# [Task list]
1) Give back the Schiaparelli text starting with "After the second" and going on through "possessions and jealousy’.", substituting "insolvency" for "bankruptcy".
2) According to the Schiaparelli text, in what year did the house of Schiaparelli declare bankruptcy?
3) Go on with the text about Schiaparelli from the point where it stops.

# [Document excerpt]
-----
Some original Schiaparelli feels almost as modern as Roseberry’s. I swore I had seen Sex and the City’s Carrie Bradshaw in Schiaparelli’s newsprint fabric – in fact Carrie’s was John Galliano-era Dior. I could hear other visitors cry ‘I would so wear that!’ and ‘that could be in the windows at Liberty!’. That praise could also be a clue as to why Maison Schiaparelli closed in the 1950s. At a certain point, the avant-garde becomes the Liberty-friendly mainstream. (Her use of zippers, if you can believe it, was once controversial.)

Schiaparelli is a difficult designer to contain in a retrospective. Her pieces convey a sense of her otherworldliness and humour, but where is the struggle, dissatisfaction, defeat that she often felt? She believed that a dress, once created, no longer belonged to her; another personality entered into it, sometimes destroying it or turning it into a caricature of what she intended for it to be. Designing clothes was also, to some degree, a way of correcting her flaws. She believed she was ugly and felt that her life had begun with the disappointment of being named after a Wagnerian heroine: ‘Never was a name less appropriate.’ 

After the second world war, Christian Dior’s New Look offered women an escape back into the romance of soft, conventional femininity. The house of Schiaparelli declared bankruptcy in 1954 and its founder went into retirement. She turned away from the Place Vendôme – which ‘owned and claimed me too tyrannically’ – to write her autobiography Shocking Life and, like a hermit or a mystic, to free herself ‘from the excess baggage of possessions and jealousy’.
-----
# [Information provided]
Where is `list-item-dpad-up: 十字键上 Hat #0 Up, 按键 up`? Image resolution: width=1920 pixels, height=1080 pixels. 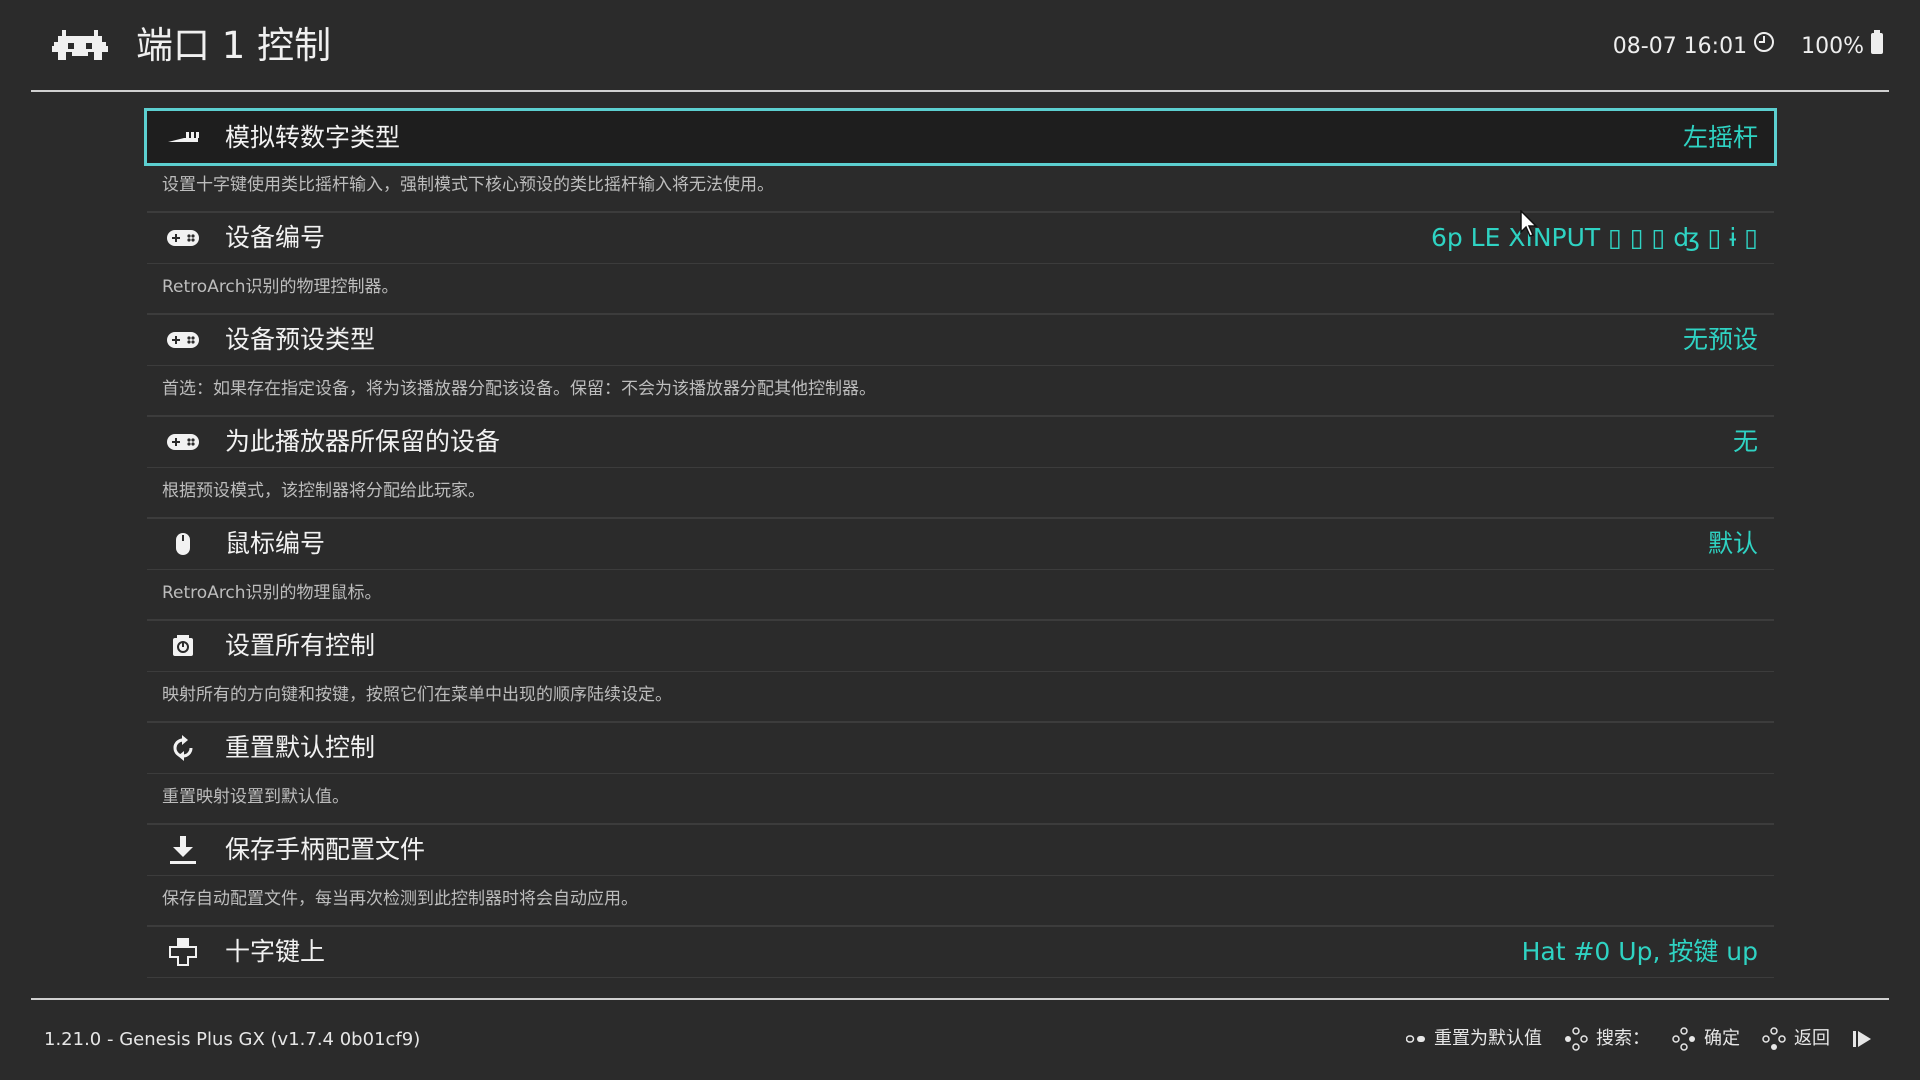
-----
# [Outputs for the tasks]
1)
After the second world war, Christian Dior’s New Look offered women an escape back into the romance of soft, conventional femininity. The house of Schiaparelli declared insolvency in 1954 and its founder went into retirement. She turned away from the Place Vendôme – which ‘owned and claimed me too tyrannically’ – to write her autobiography Shocking Life and, like a hermit or a mystic, to free herself ‘from the excess baggage of possessions and jealousy’.

2) 1954

3)
I wonder, then, what she would make of Harrods, just down the road from the V&A. The London Schiaparelli boutique is situated in the department store, which does indeed feel like the devil’s laboratory – though not in the way Cocteau meant. Down some corridors that look like a construction site, following the signs for the loos, you will find Schiaparelli in a hall of ‘superbrands’. Fashion becomes art becomes superbrand. I suppose we can thank the surrealists for turning us into shopaholics.

Schiaparelli: Fashion Becomes Art is at the V&A South Kensington until 8 November.